-
This is the specificity fallacy - asking a question that requires very specific facts or figures to answer. And once those figures are given, the interviewer can say, 'but isn't your figure too low? Aren't you not really thinking this through?' The one being questioned is fucked either way. Corbyn's been around long enough to know this sort of rhetorical trap (which is, by the way, a big part of public school education and yet completely missing from the national curriculum - can't let the proles know what we're up to, haw haw)
-
Corbyn's been around long enough to know this sort of rhetorical trap
Yet not, apparently, long enough to have developed a way of dealing with it. He didn't have the figures, he didn't cover that by making a joke of it, he didn't challenge the question as a rhetorical trap, he didn't challenge the interviewer, he didn't divert the line of questioning or the subject.
None of those would have necessarily had any more substance than "Er, it will cost, er" but they might have sounded better.

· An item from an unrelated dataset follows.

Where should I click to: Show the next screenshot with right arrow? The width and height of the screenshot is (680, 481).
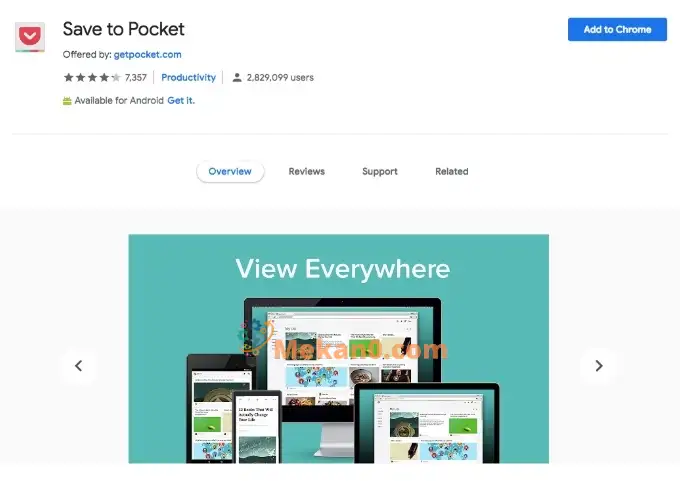tap(599, 366)
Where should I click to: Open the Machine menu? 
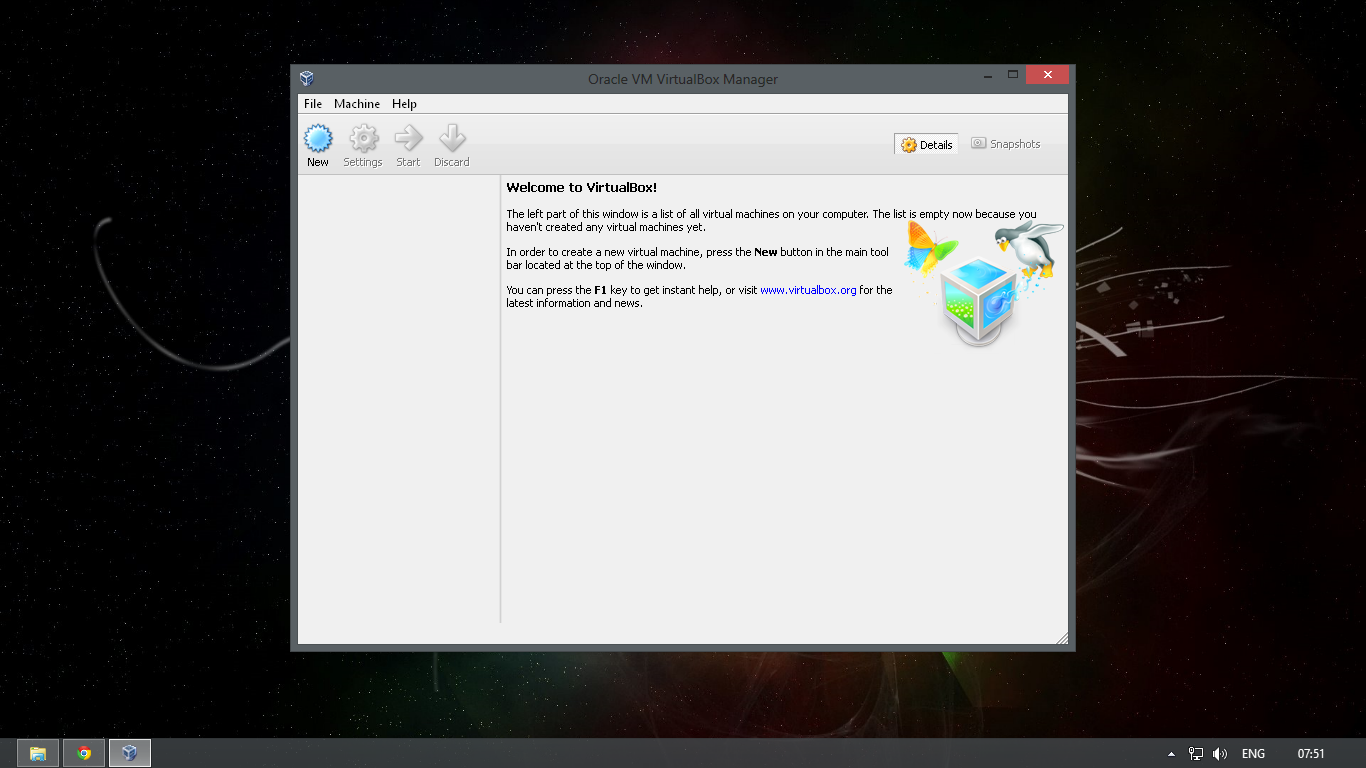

It was pretty poor, but the interviewer wasn't great. He didn't know the childcare figures off the top of his head and wasn't able to cover it gracefully while he checked the answer - he seemed to think that if he said nothing, she'd go away. Silence doesn't work on radio ...
It got a bit better for him, but she was badgering him on long term care costs and on Labour's record on electing women, and not giving him space to finish his answers. He seemed to cope a bit better with that.